= Work instructions =
(a) From the cognitive therapy text, reproduce the passage between "How we think" and "but feels better.", inclusive.
(b) Translate this sentence from the cognitive therapy text into Spanish: "When somebody can challenge his self-defeating self-talk and shift it to more rational thinking, he has the power to change his emotions."
(c) Say whether each statement agrees with the cognitive therapy text. Answer yes or no, and quote the words of the text that decide it. (i) Linda Miller-deBerard's counseling practice is based in Colleyville, Texas. (ii) People are always aware of their negative self-talk. (iii) Journaling is called a critical tool for recognizing how people talk to themselves.

= Text section =
:::::

How we think about things is often how we feel about them, according to the principles of cognitive therapy. So it follows that if we change our negative thinking, we can feel better in general.
Linda Miller-deBerard runs Confidential Care Professional Counseling, based in Colleyville, Texas, and emphasizes on cognitive therapy. Here she talks about challenging our negative belief systems in therapy.
Cognitive therapy is based on the belief that we get our emotions from our thoughts and from our own self-talk. So cognitive therapy is about recognizing the negative self-talk and belief, and beginning to challenge those beliefs. To come up with something that is not only truer, but feels better.
Changing Your Emotions
When somebody can challenge his self-defeating self-talk and shift it to more rational thinking, he has the power to change his emotions.
Sometimes people are aware of their negative self-talk, and sometimes they aren’t. And when they aren’t, I believe that journaling is a critical tool to help them begin to recognize how they are really talking to themselves.

:::::

= Provided material =
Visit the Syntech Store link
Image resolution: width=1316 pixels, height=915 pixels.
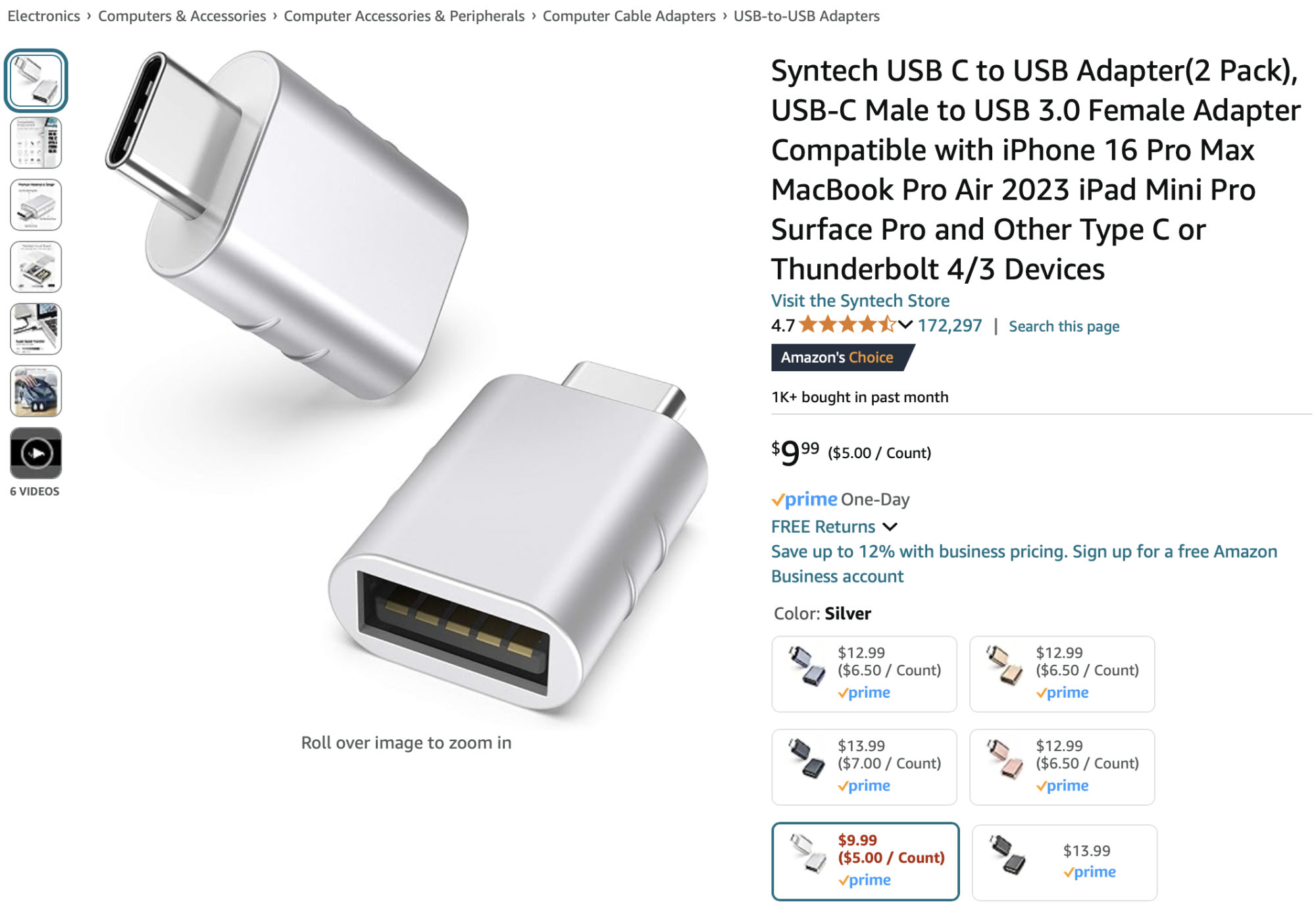coord(860,301)
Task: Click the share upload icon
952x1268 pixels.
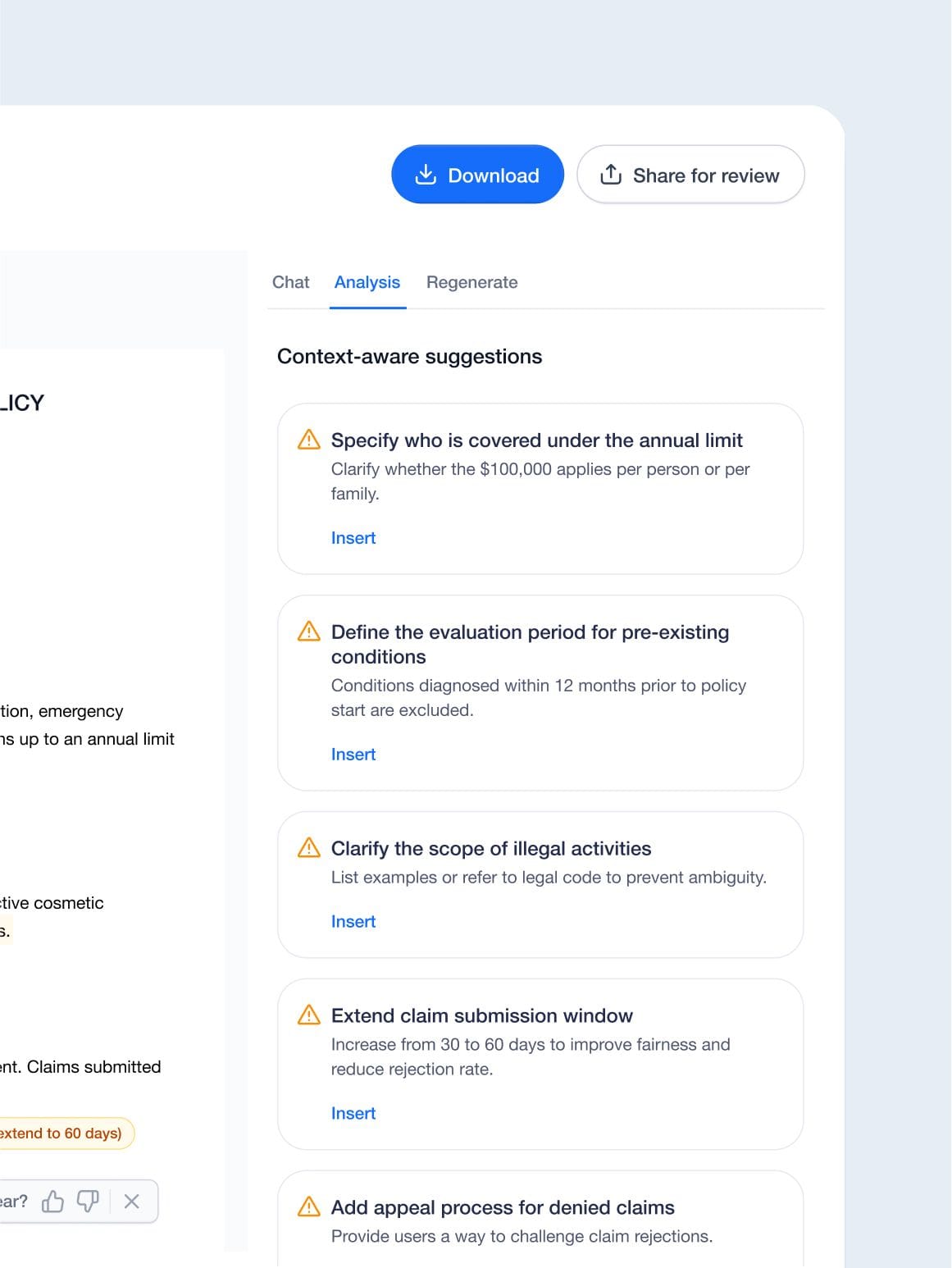Action: [x=611, y=175]
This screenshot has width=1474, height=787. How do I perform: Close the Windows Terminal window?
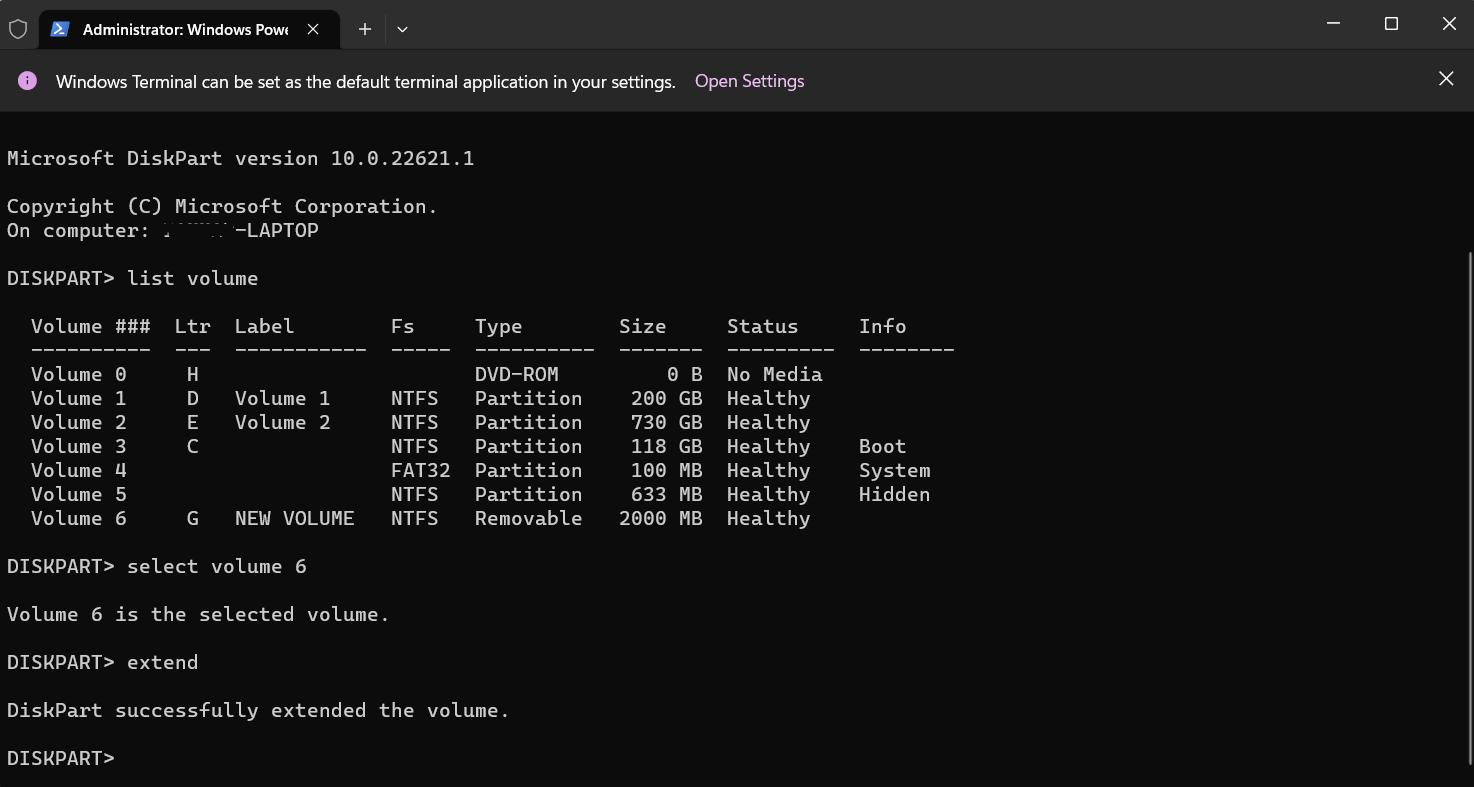tap(1449, 24)
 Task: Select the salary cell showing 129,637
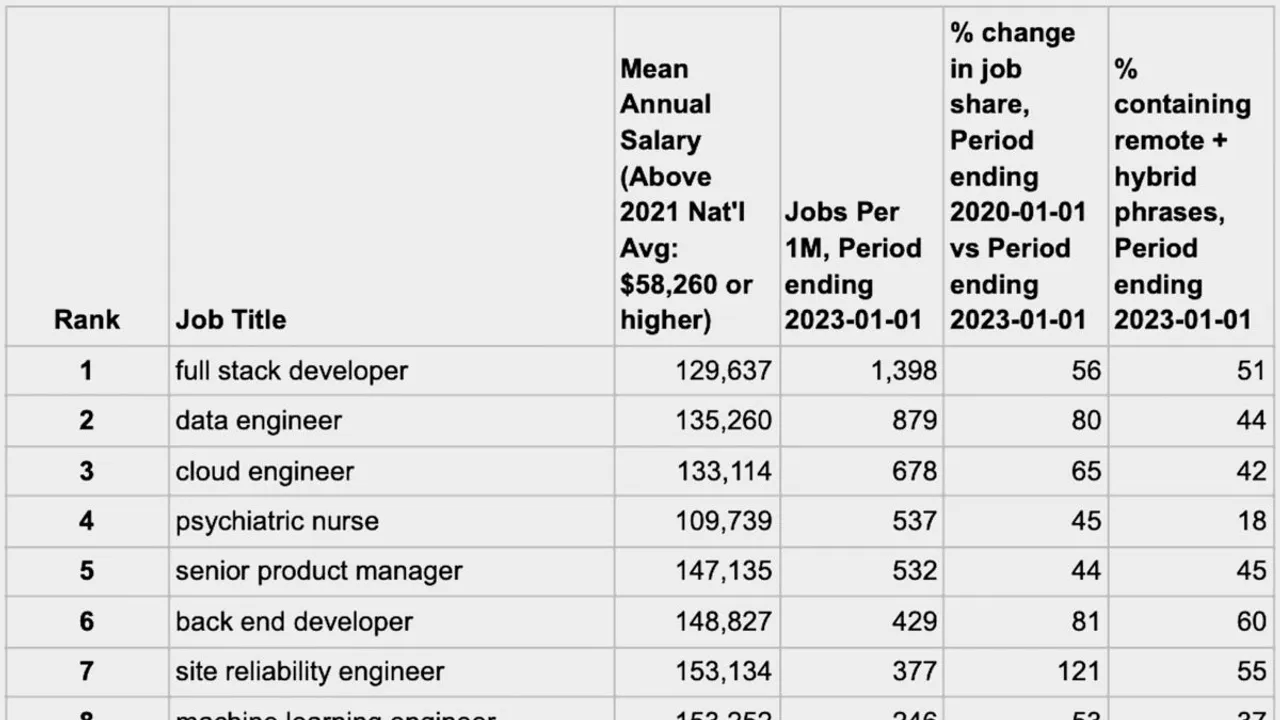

:::::

= List of solutions =
(a)
How we think about things is often how we feel about them, according to the principles of cognitive therapy. So it follows that if we change our negative thinking, we can feel better in general.
Linda Miller-deBerard runs Confidential Care Professional Counseling, based in Colleyville, Texas, and emphasizes on cognitive therapy. Here she talks about challenging our negative belief systems in therapy.
Cognitive therapy is based on the belief that we get our emotions from our thoughts and from our own self-talk. So cognitive therapy is about recognizing the negative self-talk and belief, and beginning to challenge those beliefs. To come up with something that is not only truer, but feels better.

(b) Cuando alguien puede cuestionar su diálogo interno autodestructivo y convertirlo en un pensamiento más racional, tiene el poder de cambiar sus emociones.

(c)
(i) Yes: "Linda Miller-deBerard runs Confidential Care Professional Counseling, based in Colleyville, Texas"
(ii) No: "Sometimes people are aware of their negative self-talk, and sometimes they aren’t."
(iii) Yes: "journaling is a critical tool to help them begin to recognize how they are really talking to themselves"